Your task: How many lines of the material below contain the string "sidebar"? Case counts; give only the number.

##### Input #####

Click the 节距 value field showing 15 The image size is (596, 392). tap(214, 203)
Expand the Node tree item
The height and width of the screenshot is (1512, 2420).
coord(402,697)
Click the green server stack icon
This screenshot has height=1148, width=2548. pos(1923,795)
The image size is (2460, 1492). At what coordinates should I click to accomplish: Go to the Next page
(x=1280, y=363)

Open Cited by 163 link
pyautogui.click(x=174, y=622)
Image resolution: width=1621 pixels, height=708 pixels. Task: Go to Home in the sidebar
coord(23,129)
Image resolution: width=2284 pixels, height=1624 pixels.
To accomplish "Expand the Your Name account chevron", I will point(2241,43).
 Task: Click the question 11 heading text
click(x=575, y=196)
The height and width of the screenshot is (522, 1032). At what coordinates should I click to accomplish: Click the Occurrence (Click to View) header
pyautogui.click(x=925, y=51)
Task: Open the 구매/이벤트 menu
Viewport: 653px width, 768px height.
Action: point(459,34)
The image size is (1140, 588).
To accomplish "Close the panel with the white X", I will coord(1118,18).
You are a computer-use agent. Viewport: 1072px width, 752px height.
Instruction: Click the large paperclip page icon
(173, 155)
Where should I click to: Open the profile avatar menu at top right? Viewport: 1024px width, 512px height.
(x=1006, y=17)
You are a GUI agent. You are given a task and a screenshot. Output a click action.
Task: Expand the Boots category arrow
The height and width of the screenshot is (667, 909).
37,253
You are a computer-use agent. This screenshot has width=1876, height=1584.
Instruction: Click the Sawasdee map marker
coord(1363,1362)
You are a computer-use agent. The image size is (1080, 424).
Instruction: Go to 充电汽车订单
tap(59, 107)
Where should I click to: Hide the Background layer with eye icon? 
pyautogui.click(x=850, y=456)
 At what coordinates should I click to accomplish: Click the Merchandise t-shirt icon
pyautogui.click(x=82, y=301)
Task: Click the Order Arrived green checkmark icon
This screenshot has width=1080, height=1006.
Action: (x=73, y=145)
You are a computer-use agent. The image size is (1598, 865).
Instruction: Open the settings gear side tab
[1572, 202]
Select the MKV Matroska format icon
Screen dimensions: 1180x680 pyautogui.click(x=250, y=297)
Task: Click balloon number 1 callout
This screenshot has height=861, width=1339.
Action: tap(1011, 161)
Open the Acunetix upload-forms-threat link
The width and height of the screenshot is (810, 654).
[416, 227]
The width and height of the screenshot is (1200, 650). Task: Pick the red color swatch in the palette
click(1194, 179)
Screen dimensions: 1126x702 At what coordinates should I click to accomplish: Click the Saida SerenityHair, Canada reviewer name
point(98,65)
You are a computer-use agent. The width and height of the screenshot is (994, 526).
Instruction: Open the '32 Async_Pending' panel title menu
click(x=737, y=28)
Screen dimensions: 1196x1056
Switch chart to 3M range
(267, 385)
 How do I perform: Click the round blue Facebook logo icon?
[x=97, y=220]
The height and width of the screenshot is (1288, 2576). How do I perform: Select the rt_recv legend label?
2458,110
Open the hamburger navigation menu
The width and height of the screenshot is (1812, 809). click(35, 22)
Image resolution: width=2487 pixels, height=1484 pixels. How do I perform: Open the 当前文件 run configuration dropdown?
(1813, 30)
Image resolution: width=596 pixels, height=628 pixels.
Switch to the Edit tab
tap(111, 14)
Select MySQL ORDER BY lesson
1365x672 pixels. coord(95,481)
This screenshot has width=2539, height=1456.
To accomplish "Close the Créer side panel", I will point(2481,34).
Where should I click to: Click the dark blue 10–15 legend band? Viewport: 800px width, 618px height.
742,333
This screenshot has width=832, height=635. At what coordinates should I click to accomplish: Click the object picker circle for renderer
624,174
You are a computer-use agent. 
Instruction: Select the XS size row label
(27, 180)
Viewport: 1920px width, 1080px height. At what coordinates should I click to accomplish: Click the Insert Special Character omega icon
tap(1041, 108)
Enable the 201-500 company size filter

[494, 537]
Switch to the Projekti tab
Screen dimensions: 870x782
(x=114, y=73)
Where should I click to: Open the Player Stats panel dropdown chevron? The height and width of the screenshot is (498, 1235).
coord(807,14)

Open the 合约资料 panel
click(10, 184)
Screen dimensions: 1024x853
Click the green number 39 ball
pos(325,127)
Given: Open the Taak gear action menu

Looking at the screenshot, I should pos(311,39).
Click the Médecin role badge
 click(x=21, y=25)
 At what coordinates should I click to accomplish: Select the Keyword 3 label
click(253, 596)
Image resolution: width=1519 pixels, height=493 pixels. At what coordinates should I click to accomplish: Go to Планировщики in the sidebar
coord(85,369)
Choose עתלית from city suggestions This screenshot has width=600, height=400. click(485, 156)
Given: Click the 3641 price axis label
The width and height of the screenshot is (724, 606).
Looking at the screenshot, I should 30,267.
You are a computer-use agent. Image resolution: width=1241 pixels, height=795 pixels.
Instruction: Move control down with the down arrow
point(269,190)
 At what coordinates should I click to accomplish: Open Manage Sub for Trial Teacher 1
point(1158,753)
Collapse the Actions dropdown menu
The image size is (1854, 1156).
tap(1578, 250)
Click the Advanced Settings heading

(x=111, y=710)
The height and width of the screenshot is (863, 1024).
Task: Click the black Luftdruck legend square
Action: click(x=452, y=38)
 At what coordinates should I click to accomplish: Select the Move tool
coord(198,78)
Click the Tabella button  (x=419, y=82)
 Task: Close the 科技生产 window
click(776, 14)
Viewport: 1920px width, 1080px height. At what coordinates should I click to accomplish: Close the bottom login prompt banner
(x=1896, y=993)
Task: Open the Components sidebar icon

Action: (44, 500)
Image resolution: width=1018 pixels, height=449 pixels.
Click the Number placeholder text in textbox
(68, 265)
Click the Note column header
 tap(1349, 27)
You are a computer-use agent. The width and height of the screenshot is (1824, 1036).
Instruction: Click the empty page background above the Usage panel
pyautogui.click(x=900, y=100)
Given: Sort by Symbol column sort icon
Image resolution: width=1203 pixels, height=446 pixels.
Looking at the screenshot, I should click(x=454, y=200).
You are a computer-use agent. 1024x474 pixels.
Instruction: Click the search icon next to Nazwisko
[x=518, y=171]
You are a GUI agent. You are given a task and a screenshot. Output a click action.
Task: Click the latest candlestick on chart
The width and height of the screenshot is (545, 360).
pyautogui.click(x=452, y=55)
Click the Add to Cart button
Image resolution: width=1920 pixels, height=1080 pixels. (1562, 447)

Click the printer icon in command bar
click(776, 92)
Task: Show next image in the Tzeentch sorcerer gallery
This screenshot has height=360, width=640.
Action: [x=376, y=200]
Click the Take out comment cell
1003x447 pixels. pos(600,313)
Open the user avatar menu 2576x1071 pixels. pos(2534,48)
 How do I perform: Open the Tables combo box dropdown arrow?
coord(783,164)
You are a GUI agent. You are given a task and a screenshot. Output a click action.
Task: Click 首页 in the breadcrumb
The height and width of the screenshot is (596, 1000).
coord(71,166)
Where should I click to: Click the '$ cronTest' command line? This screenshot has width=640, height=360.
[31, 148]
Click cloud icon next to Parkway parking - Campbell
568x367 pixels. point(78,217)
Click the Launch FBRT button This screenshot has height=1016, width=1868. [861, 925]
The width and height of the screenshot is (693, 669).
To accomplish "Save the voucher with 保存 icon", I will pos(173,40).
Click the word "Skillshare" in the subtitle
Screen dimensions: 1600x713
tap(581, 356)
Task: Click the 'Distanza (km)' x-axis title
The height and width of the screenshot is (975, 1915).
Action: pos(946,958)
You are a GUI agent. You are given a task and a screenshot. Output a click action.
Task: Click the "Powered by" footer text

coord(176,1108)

#####

Answer to the problem: 3